Many Irishmen who emigrated during and after the famine felt compelled to enlist in the US army. The outbreak of the Mexican-American war (invasion) of 1846 meant that many of these quickly found themselves camped upon the southern border-river. Brutalised by their anti-Irish WASP commanding officers and lured south by better salaries and conditions, a small number of these soldiers switched sides and fought for Mexico. They are remembered at various locations throughout the country and Amhrán na bhFiann is played in Plaza San Jacinto (where 16 of them were executed for treason by the victorious invaders) once a year to commemorate their contributions to the final defence of Mexico City.
This story informs a sequence of my poems named Tamaulipas Amergin. Amergin is long considered to have been the speaker of the first poem uttered upon our island. In his song, Amergin seems to assert a oneness with nature that I wanted to explore. I imagined the wanderings of the battalion leader John Riley (from Clifden) and, especially, his friend Patrick Dalton, a Ballina man who found himself stumbling into the semi-desert town of Montemorelos lost, bewildered and in need of food and water having deserted days before.
In order to develop a sort of displaced feeling (temporally and geographically) in the language I borrowed vocabulary from anonymous old Irish nature poems, the Book of Job and Joyce’s Dubliners. Mixing this vocabulary with the botany and wildlife of the semi-desert environment of northeastern Mexico I hoped to create the sense of bemusement and wonder that must have been felt by these Connaught mercenaries when faced with the harsh landscapes of spiny mesquite and dry riverbeds.
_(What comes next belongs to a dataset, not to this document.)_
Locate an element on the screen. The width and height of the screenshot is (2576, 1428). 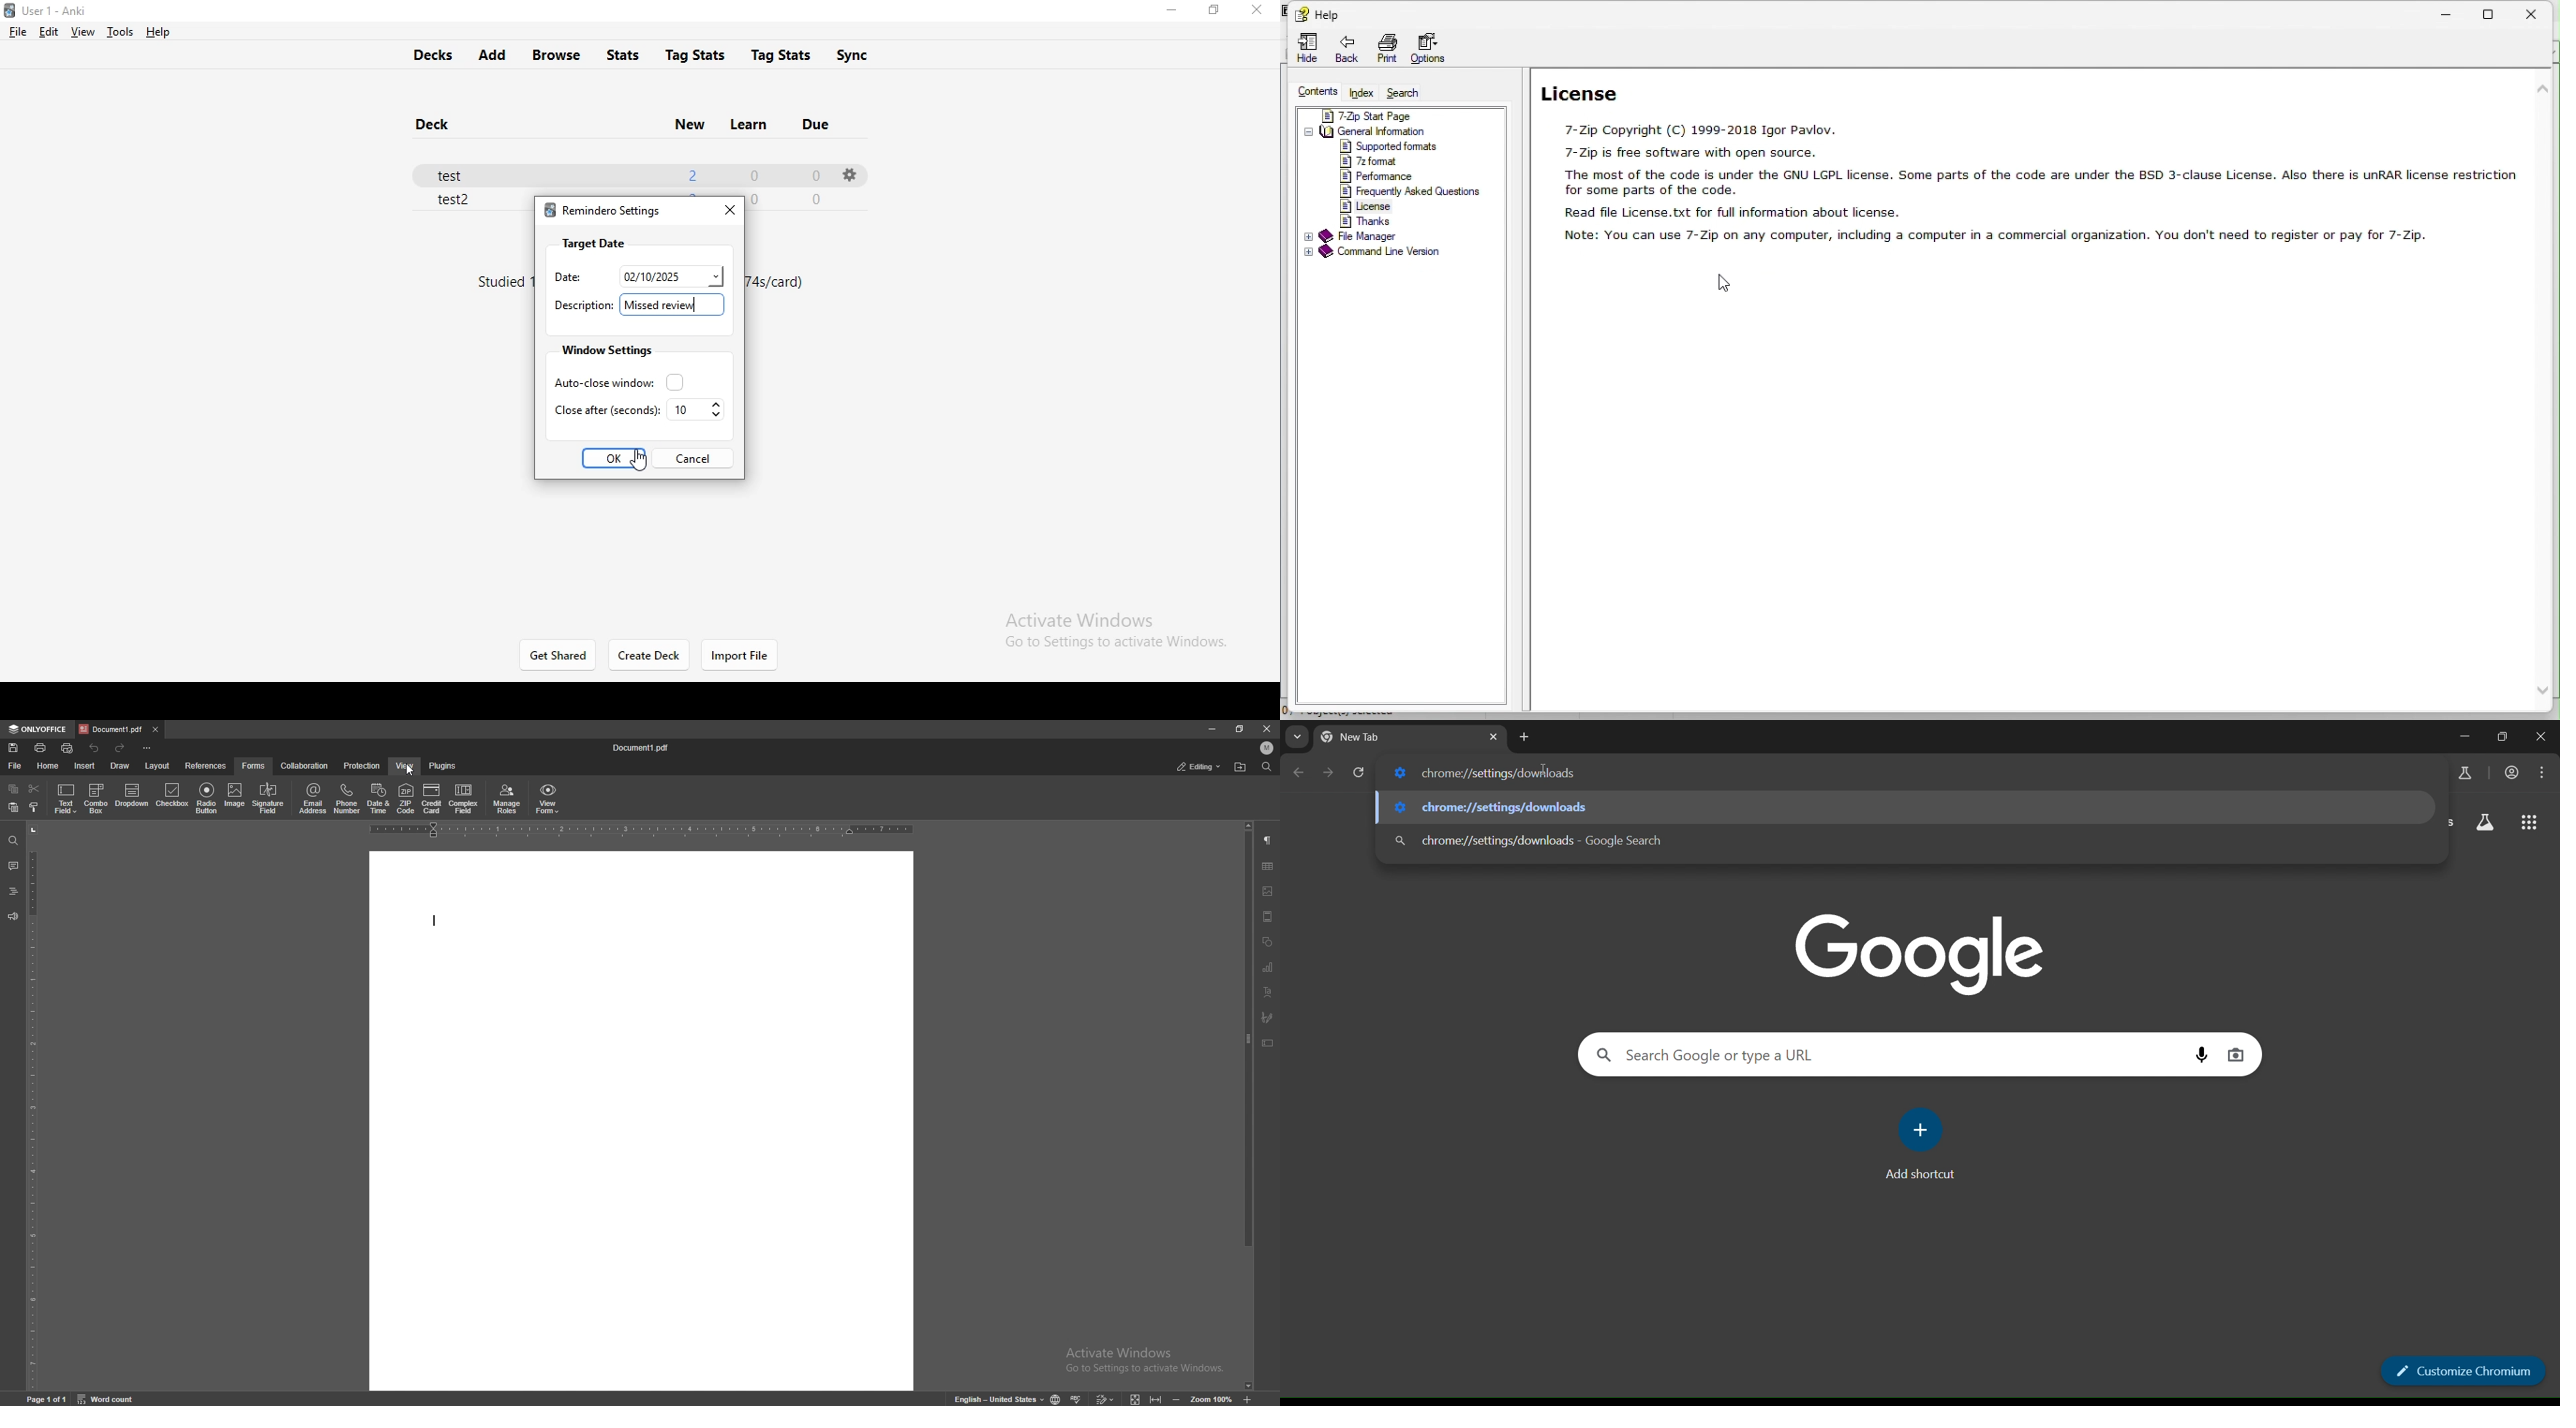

Having fashioned the song of a sort of anti-Amergin, I ended the sequence with a translation of an anonymous Nahuatl lyric named Nonantzin. The word ‘nonantzin’ is a diminutive version of the word for mother. I called it Nontantzin / Mammy and, by tweaking the vocabulary somewhat, tried to make it resonate to the ears of an Irish reader:
Please mammy when I die
Bury me under the kiln
And when you’re baking the bread
You can cry for me there
If a passer-by asks
Missus why all the tears
Say the firewood’s still damp
And the smoke hurts your eyes
*
But something was missing and I knew what it was. During the pandemic I became a father for the first time after my wife’s fourth pregnancy and needed to weave into the collection my own experiences of the complicated process of progeneration, an enterprise fraught with the dual potential of grief and solace. In more simple terms, I was driven to write about miscarriage and birth. If I ever got stuck I turned to final story in Dubliners.
I’ve always loved the melancholy of Joyce’s cold epiphany and re-read it many times, compiling a list of words to use for my own ends. It felt right, not least because the first word of the story is my wife’s name. I thought I’d end up with a long poem but what I got was a tiny collection of fragmented images. I’ve kept some just for myself but scattered others throughout to see how these obsidian shards could interact with the other pieces, ending up with a book shaped as much by the dead as The Dead.